Making a show available, however, doesn’t mean people will simply watch it. On average, we flick through 40-50 show tiles before settling on ‘something new to watch’ when we browse Netflix. And while we’re split into taste communities and served entertainment based on what we will probably like, that isn’t always enough to push us over that ‘just try the first episode’ hurdle. That’s why some programmes have their names changed for different countries. Spanish hit Las Chicas del Cable became, literally, Cable Girls in the US and immediately saw a 22% increase in viewers in that country. The rise was only 19% in the UK however, but still a significant boost in audience. And that’s more people viewing Netflix for longer, renewing subscriptions, and bringing in friends and family for more shows.
Altering the name doesn’t always work, however. Friends from College - a US comedy - showed boosts in ratings when its title was changed for places like Spain and Italy but… it actually dropped 14% when translated into Dutch. So, in the Netherlands, it still appears as Friends from College in the main menu. Without disappearing into a world of stats here, the point is that not only does Netflix think about the shows you might like, it also thinks about how you might like to see them; how best to make you watch. It’s advanced A/B testing, but it’s something Netflix is capable of because its tech and algorithms are so modern. Other studios who rely heavily on posters, trailers, and traditional media simply can’t keep up. It’s actual smart TV, and other networks and platforms can’t compete with that scientific, stat-driven approach. What’s more, because we pay a flat fee for Netflix, it rarely feels intrusive and overly commercialised like Google Ads or Facebook Ads (which are based on our, often unrelated, browsing or social media history), so it’s a more ethically-friendly use of our personal data. Does Netflix use our data in other ways? I’d be shocked if it didn’t, but there’s so far been no public evidence of how this happens.

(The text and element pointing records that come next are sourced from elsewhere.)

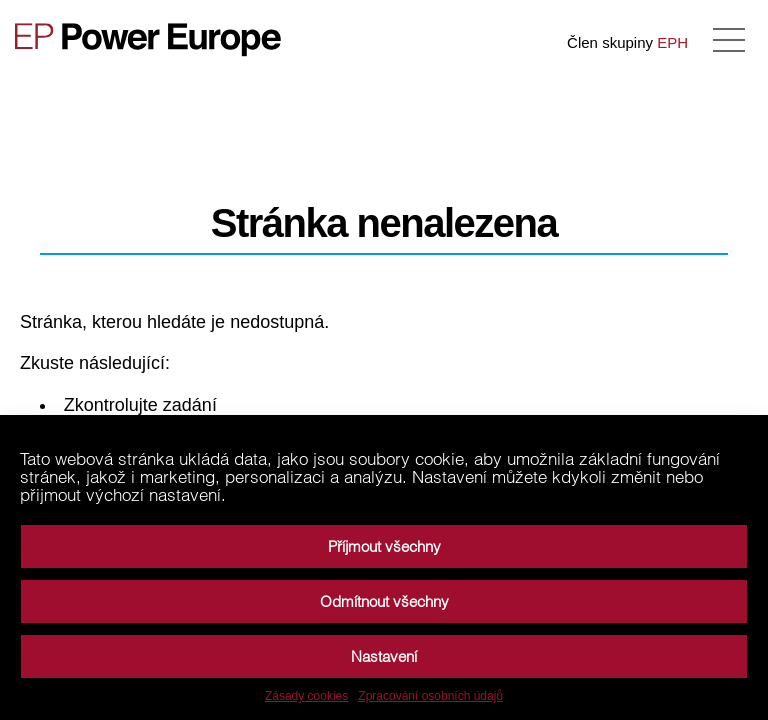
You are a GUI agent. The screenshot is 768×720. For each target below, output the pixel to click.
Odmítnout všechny (384, 601)
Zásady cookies (306, 696)
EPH (672, 42)
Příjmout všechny (384, 546)
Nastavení (384, 656)
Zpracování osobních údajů (430, 696)
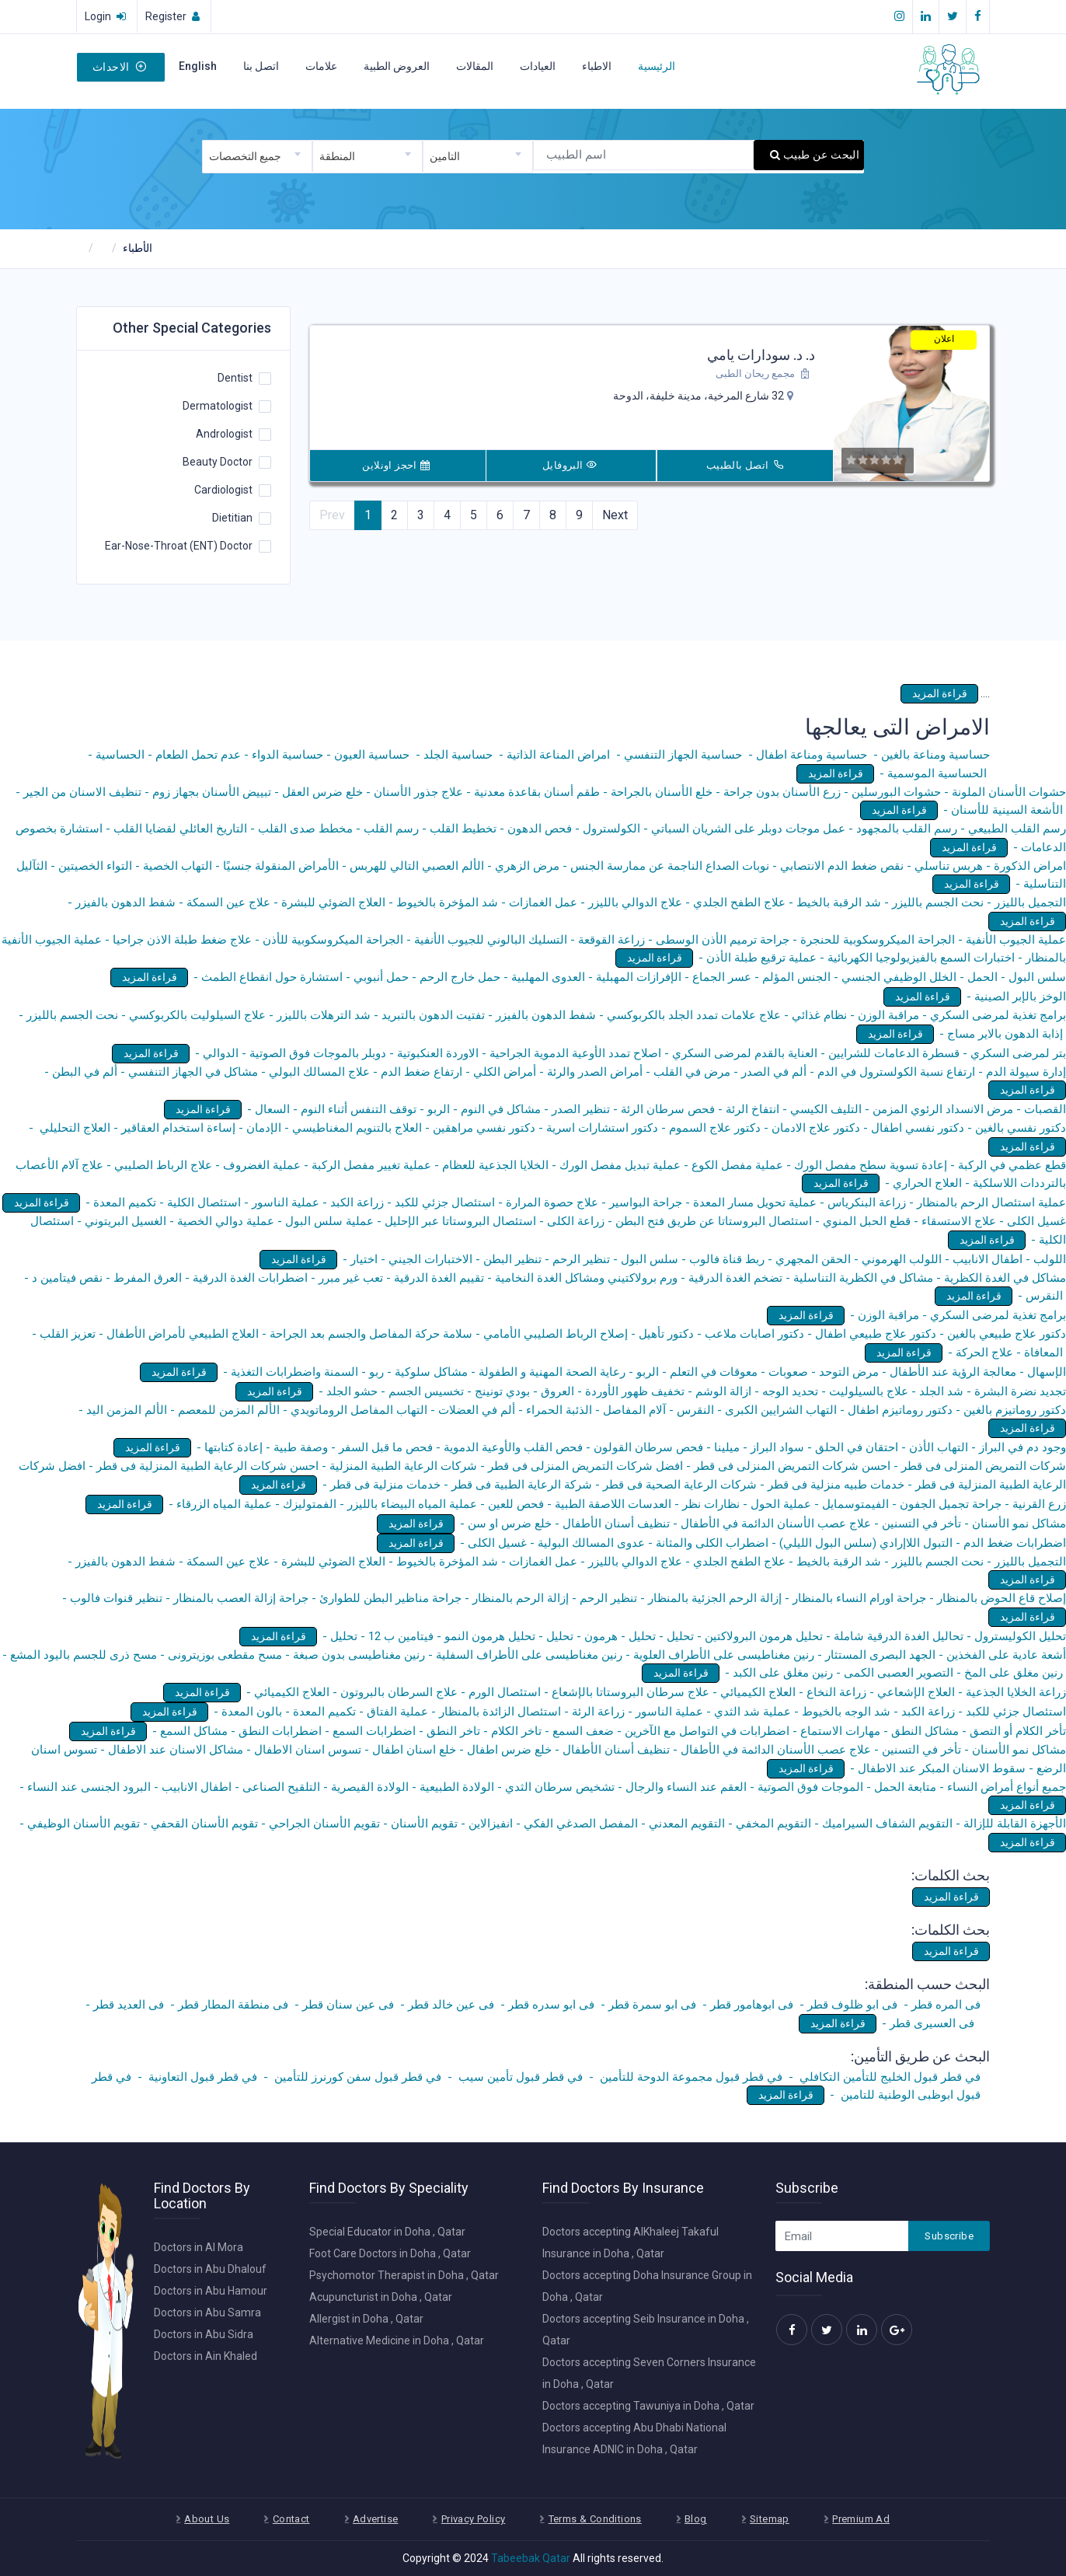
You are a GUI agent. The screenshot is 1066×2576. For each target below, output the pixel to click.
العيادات (538, 66)
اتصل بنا (261, 66)
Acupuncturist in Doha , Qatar (380, 2297)
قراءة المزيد (939, 693)
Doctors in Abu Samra (207, 2312)
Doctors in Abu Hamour (210, 2291)
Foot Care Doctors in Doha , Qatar (390, 2253)
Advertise (376, 2519)
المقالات (474, 66)
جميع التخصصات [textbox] (245, 156)
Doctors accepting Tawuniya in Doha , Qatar (648, 2406)
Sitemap (769, 2519)
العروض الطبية (397, 66)
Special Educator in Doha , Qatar (387, 2231)
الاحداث (119, 67)
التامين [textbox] (445, 156)
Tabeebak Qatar (530, 2558)
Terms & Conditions (595, 2519)
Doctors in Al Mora (198, 2247)
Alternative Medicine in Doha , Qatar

This personalisation and catering to taste even extends to the images used in the thumbnails. As a bit of fun Yellin brought Black Mirror creator Charlie Brooker and showrunner Annabel Jones in on a video call, and asked them to select the thumbnail they thought would be most popular for a show like Black Mirror. Obviously, they were wide of the mark, but Yellin demonstrated how Netflix discovered that most people who watch Black Mirror knew what the show was about, so a simple, bold logo on broken mirror background was by far the most effective choice. He also said that an image featuring a scene from one of the episodes was trialled for bringing new viewers to Black Mirror, so was served into certain taste communities to expand the show’s audience. Again, it makes sense when you think about it, but no other entertainment service is laser-targeting audience in quite the same way and… well, that’s how you reach 125 million subscribers and piss off the organisers of Cannes.

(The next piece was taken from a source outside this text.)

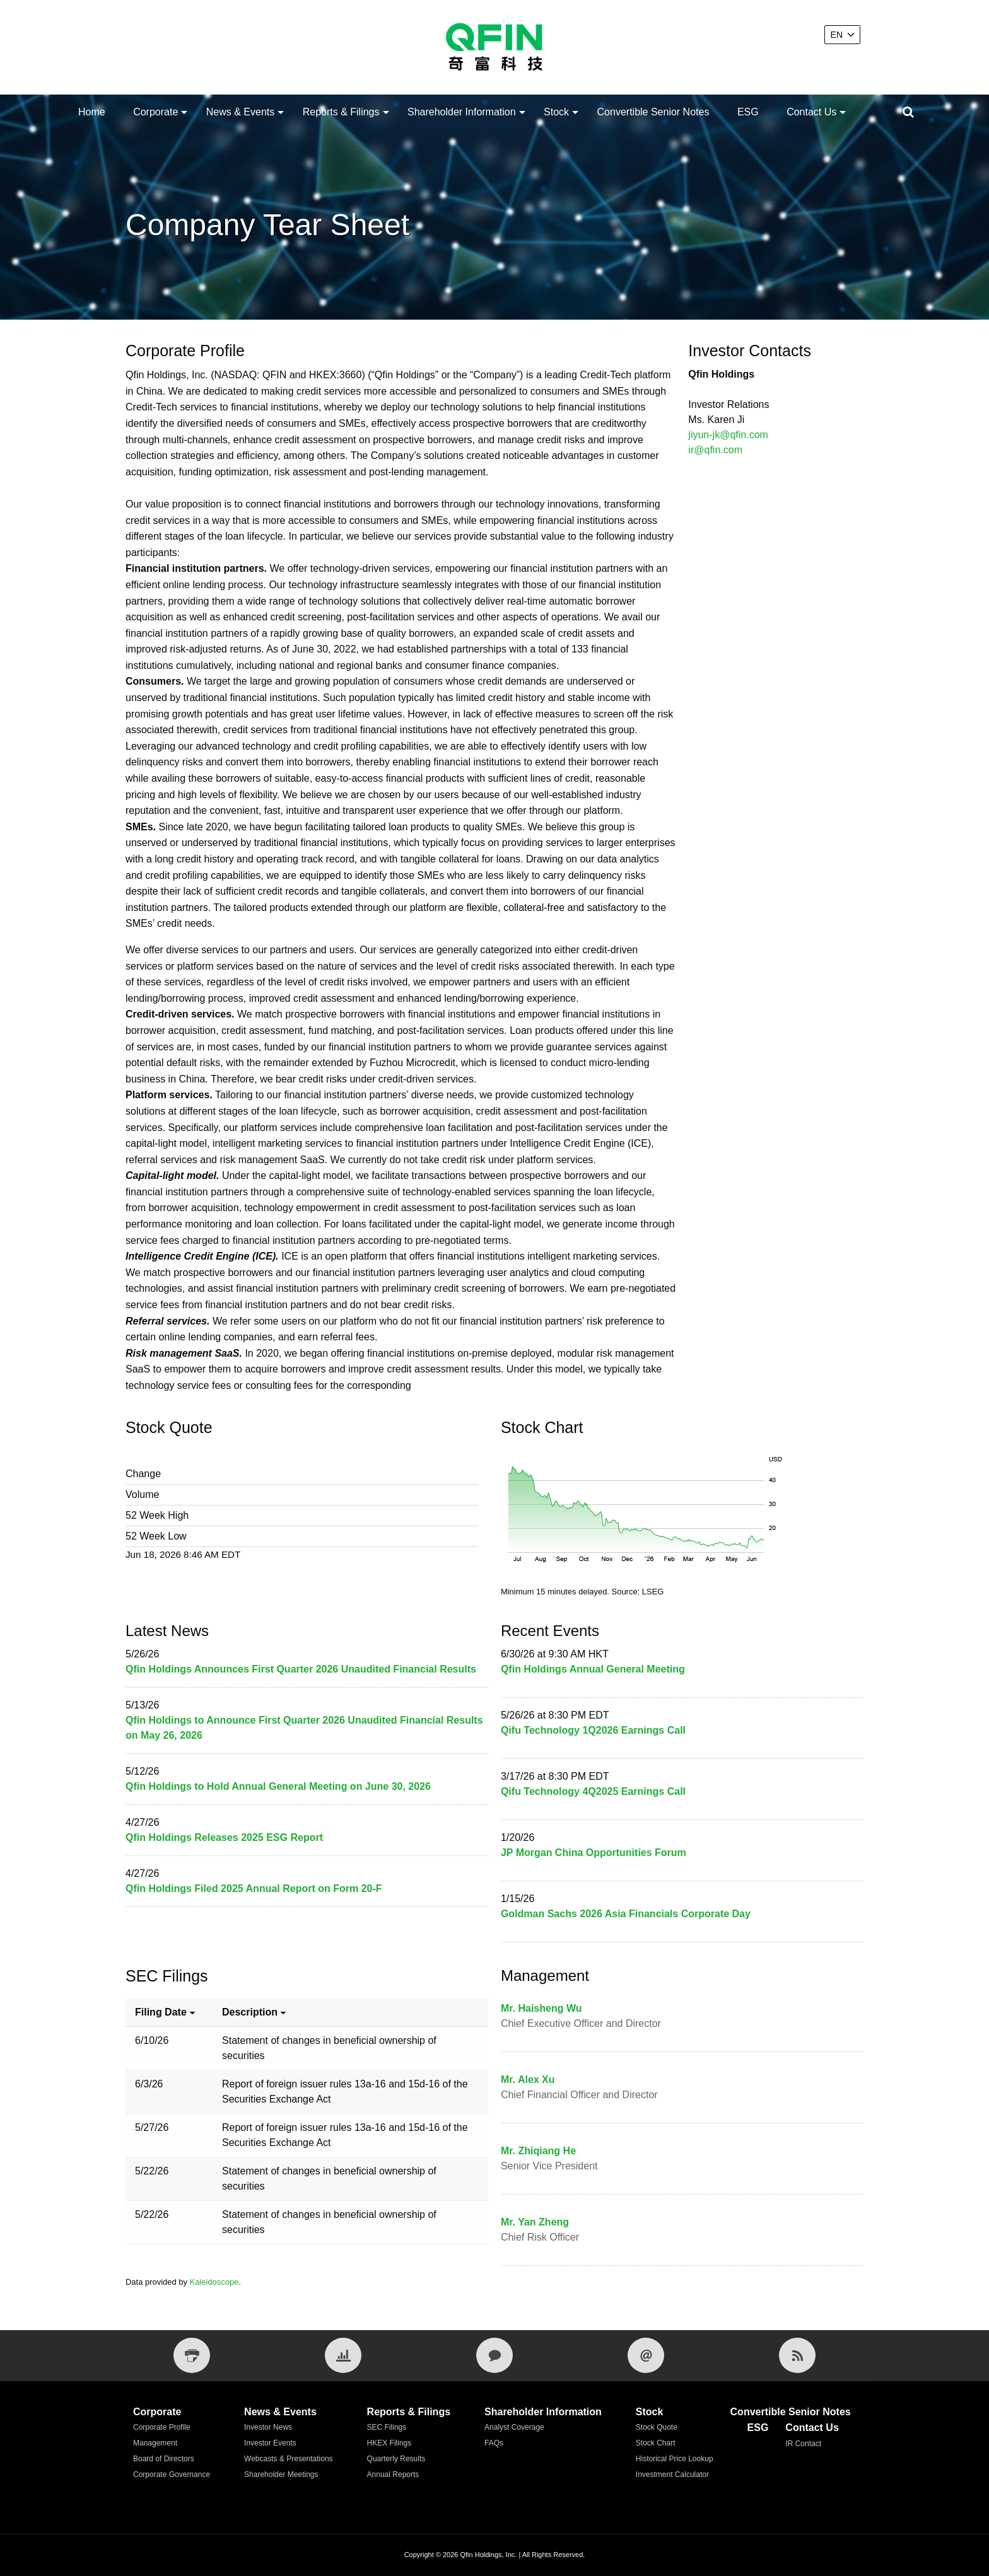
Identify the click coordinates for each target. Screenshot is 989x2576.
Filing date (166, 2012)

There are still massive question marks around some of Netflix’s strategies. Are they a quality player in movies? Do they spend too much commissioning second-rate TV shows? Is this level of spending and expansion sustainable, and will the bubble burst eventually? While we’ve seen it happen countless times before, there’s no doubt that Netflix is smart enough and agile enough to be a mainstay of our entertainment lives for years to come. And right now, it’s only getting bigger and better - which can only be a good thing for us.